=== TASK DIRECTIONS ===
Reproduce without alteration the lines below, beginning with the line that contains "Fernsehmagazin (93, 2523)" and ending with the line that contains "Kritiker (410, 1030)", both included.

━━━━━ WORKING DATA ━━━━━

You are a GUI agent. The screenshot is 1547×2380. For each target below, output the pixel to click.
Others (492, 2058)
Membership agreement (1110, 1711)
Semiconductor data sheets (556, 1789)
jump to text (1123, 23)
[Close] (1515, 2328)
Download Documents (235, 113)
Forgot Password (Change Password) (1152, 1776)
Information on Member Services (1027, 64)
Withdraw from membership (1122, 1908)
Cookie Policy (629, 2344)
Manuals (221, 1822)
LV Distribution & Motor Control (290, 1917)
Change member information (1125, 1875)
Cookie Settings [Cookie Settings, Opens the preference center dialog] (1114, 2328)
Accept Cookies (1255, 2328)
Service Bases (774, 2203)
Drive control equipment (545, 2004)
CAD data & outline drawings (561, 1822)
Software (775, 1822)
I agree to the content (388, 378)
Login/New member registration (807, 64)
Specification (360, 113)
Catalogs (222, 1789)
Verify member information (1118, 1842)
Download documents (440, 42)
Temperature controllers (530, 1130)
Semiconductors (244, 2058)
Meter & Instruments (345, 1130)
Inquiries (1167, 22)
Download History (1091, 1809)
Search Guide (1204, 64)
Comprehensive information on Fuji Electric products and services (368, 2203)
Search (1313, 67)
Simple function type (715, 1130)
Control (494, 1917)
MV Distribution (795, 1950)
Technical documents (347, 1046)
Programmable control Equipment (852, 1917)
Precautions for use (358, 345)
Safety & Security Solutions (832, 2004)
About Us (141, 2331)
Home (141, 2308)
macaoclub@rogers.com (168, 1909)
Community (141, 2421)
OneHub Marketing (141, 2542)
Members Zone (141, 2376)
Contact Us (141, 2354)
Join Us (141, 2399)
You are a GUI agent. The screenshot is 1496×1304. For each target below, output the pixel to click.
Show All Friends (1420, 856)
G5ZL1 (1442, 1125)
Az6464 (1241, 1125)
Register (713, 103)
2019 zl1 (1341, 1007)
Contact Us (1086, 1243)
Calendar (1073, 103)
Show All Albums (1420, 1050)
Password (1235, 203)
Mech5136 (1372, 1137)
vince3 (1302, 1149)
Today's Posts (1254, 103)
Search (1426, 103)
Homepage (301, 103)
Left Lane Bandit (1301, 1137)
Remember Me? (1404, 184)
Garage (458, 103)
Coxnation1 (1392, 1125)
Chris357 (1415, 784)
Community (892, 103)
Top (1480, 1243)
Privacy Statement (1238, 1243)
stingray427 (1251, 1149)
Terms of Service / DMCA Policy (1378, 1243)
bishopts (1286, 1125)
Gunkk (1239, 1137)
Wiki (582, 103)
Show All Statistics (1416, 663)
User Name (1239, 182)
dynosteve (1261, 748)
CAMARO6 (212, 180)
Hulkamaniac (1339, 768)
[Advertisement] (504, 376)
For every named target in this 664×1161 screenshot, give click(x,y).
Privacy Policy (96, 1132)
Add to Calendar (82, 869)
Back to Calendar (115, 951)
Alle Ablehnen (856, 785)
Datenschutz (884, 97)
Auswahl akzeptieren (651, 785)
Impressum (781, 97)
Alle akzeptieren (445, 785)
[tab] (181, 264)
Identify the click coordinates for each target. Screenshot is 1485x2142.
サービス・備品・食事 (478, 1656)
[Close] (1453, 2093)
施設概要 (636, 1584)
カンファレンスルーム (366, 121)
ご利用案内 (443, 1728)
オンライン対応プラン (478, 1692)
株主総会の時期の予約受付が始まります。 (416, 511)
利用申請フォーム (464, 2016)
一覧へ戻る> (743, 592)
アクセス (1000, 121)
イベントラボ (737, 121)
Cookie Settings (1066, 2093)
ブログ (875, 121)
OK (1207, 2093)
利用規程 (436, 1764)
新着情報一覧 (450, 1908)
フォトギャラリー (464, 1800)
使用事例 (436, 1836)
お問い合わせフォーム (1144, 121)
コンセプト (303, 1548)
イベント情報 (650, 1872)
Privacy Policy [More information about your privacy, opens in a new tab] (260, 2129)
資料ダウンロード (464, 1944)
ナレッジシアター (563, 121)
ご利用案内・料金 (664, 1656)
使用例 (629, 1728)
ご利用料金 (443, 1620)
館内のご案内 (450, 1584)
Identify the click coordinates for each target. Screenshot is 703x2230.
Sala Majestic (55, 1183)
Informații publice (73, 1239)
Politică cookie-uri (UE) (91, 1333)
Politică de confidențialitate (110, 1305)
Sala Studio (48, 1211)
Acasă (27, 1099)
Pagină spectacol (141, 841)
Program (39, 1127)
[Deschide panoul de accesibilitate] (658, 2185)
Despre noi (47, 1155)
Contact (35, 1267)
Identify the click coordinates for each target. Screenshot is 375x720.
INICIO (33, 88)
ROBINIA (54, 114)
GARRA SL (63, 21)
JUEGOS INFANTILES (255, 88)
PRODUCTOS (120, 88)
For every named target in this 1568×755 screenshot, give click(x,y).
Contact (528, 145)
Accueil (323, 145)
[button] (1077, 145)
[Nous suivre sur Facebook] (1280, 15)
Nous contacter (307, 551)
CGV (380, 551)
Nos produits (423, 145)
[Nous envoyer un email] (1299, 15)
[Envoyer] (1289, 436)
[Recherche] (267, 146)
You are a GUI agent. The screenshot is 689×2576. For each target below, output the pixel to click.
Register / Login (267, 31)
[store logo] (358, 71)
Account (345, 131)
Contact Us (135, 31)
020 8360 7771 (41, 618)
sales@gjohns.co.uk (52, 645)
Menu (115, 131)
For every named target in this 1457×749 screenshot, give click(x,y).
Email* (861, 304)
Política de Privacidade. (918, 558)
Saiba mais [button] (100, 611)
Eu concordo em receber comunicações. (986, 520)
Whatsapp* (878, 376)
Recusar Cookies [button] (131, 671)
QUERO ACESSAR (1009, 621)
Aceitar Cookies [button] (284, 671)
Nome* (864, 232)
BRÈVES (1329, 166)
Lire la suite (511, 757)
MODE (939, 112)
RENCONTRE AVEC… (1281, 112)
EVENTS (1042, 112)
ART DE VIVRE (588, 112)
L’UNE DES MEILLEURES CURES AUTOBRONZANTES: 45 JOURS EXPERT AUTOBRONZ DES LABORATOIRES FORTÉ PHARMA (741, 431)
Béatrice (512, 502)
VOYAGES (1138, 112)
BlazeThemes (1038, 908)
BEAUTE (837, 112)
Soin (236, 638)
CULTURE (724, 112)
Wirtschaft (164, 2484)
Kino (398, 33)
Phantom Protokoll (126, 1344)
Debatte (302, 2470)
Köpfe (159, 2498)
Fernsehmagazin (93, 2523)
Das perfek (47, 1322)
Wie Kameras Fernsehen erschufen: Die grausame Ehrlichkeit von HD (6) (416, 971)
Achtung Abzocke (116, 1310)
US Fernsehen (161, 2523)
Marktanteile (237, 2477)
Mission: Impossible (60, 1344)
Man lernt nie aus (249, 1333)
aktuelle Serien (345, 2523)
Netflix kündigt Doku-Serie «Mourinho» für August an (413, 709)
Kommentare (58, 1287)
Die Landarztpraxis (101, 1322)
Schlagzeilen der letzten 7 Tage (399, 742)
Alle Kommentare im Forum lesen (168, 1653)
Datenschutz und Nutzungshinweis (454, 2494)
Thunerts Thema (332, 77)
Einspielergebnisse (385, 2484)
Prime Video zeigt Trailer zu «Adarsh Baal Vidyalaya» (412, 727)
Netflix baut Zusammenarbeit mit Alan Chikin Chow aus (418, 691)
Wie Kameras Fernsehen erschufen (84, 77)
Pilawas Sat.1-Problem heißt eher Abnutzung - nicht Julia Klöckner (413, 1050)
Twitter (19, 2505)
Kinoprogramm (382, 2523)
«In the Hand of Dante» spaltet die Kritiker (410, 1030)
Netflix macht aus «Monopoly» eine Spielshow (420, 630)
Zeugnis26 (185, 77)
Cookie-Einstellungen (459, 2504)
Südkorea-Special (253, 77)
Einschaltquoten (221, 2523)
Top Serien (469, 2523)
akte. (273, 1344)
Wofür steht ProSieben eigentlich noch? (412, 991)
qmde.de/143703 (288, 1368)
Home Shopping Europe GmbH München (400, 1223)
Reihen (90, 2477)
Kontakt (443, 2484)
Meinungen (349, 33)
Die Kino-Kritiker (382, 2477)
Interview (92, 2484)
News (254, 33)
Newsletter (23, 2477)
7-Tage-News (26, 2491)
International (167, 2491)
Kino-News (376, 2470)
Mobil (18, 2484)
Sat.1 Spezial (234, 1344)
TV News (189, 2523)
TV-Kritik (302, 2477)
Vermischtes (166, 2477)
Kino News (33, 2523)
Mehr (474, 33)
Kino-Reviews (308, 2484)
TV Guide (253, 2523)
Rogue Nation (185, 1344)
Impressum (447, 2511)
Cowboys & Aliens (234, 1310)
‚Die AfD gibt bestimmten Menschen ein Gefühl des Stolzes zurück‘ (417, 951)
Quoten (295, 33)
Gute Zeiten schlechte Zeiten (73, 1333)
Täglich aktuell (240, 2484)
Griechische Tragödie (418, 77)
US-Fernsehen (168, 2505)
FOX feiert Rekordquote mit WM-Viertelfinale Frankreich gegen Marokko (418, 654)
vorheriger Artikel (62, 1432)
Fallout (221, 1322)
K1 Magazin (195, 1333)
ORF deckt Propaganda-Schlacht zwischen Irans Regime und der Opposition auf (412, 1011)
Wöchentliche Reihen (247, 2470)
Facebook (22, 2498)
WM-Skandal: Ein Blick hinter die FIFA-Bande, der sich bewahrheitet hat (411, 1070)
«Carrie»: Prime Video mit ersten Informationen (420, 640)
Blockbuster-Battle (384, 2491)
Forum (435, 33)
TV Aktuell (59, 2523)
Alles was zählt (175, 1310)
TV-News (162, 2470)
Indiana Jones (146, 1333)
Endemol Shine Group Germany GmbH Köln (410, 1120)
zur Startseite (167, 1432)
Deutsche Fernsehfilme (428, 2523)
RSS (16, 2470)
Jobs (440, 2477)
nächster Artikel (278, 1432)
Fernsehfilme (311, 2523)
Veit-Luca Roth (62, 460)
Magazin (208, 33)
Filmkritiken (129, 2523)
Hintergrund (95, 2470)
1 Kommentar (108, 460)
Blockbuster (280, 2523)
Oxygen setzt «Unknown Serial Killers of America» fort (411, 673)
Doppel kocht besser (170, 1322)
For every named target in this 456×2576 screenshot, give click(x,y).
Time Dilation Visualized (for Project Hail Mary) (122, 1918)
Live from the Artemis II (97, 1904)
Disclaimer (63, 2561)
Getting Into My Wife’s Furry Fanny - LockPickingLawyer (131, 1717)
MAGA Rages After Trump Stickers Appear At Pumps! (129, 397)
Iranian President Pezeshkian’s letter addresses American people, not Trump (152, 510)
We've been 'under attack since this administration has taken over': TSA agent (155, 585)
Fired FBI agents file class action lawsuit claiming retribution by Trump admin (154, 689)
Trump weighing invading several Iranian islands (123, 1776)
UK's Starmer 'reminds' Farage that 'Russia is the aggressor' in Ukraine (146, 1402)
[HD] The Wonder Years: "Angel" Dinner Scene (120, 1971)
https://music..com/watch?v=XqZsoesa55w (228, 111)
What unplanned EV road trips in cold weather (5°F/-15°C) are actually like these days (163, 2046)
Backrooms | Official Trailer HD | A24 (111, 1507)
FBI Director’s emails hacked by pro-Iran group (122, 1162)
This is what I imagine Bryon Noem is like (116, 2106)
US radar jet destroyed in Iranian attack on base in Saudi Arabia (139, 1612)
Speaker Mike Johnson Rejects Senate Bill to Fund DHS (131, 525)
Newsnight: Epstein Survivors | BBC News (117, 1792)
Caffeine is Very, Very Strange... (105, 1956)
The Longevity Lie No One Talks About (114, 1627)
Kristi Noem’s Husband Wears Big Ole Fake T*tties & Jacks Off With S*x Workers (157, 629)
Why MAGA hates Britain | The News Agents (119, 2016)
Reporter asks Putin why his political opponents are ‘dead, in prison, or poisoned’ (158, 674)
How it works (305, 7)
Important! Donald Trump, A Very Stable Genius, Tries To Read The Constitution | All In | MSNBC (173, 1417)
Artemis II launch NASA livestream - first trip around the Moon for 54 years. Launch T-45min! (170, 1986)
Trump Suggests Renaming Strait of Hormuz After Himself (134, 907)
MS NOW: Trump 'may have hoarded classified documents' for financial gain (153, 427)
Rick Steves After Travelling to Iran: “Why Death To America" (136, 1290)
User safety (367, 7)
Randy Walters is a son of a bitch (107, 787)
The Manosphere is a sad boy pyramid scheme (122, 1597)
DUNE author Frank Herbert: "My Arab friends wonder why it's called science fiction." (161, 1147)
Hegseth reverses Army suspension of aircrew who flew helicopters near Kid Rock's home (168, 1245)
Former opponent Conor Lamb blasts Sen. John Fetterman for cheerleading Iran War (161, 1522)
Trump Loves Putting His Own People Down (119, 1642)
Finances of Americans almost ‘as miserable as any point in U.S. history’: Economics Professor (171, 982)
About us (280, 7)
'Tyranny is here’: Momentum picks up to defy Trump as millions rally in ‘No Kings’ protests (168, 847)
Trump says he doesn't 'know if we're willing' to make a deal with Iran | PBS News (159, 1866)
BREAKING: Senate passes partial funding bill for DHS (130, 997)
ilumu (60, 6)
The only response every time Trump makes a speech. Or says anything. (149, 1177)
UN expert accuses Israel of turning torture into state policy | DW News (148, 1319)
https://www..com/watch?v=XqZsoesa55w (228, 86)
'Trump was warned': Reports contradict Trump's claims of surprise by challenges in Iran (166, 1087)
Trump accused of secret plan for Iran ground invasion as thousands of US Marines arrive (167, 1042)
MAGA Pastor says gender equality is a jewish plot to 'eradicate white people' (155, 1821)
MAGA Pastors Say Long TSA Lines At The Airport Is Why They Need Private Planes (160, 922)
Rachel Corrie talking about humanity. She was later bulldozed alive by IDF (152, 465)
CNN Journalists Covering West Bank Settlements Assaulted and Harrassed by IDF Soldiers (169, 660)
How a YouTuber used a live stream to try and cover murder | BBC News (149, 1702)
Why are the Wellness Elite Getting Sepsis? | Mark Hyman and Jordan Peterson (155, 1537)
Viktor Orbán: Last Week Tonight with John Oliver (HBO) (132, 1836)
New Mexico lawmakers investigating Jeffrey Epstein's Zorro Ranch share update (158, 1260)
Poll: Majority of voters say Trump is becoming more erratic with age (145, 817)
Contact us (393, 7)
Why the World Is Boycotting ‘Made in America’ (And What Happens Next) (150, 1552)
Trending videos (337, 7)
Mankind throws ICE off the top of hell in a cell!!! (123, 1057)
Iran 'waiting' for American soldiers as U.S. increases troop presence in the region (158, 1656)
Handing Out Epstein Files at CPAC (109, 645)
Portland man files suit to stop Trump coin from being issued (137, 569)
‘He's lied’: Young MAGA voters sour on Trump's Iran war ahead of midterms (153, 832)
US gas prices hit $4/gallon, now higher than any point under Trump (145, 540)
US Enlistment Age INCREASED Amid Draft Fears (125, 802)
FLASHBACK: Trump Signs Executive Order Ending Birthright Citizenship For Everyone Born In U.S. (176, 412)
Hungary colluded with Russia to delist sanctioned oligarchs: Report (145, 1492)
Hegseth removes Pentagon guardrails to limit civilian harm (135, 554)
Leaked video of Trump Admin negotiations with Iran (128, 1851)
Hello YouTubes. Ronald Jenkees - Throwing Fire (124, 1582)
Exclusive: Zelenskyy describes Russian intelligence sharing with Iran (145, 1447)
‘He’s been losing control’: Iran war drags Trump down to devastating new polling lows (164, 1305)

━━━━━

=== COMPLETE RESPONSE ===
Fernsehmagazin (93, 2523)
Das perfek (47, 1322)
Wie Kameras Fernsehen erschufen: Die grausame Ehrlichkeit von HD (6) (416, 971)
Achtung Abzocke (116, 1310)
US Fernsehen (161, 2523)
Marktanteile (237, 2477)
Mission: Impossible (60, 1344)
Man lernt nie aus (249, 1333)
aktuelle Serien (345, 2523)
Netflix kündigt Doku-Serie «Mourinho» für August an (413, 709)
Kommentare (58, 1287)
Die Landarztpraxis (101, 1322)
Schlagzeilen der letzten 7 Tage (399, 742)
Alle Kommentare im Forum lesen (168, 1653)
Datenschutz und Nutzungshinweis (454, 2494)
Thunerts Thema (332, 77)
Einspielergebnisse (385, 2484)
Prime Video zeigt Trailer zu «Adarsh Baal Vidyalaya» (412, 727)
Netflix baut Zusammenarbeit mit Alan Chikin Chow aus (418, 691)
Wie Kameras Fernsehen erschufen (84, 77)
Pilawas Sat.1-Problem heißt eher Abnutzung - nicht Julia Klöckner (413, 1050)
Twitter (19, 2505)
Kinoprogramm (382, 2523)
«In the Hand of Dante» spaltet die Kritiker (410, 1030)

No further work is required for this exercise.